Given passage:

Studio album by Tokio
- Released: October 18, 2006
- Genre: Japanese Rock/Pop
- Length: 1:22:44
- Label: Universal Music

Tokio chronology
| Act II (2005) | Harvest (2006) | Sugar (2008) |

= Harvest (Tokio album) =

Harvest is the tenth studio album by Japanese band Tokio, released on October 18, 2006. It is one of Tokio's most successful albums, having peaked at second place on the Oricon weekly charts and charted for eighteen weeks.

Your objective:
In the text on Tokio's album Harvest, what peak position did the album reach on the Oricon weekly charts? The lines that follow come from a separate source.

Data segment:
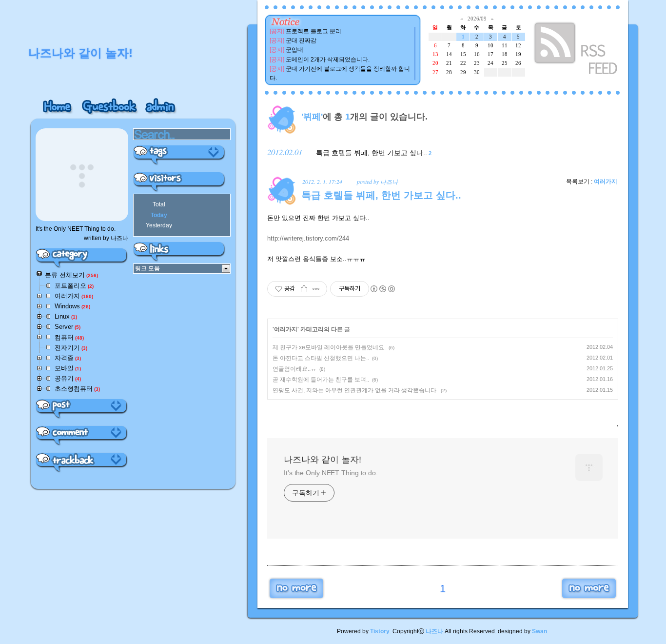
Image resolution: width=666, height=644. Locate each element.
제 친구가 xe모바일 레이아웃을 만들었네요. (329, 347)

The solution:
It peaked at second place.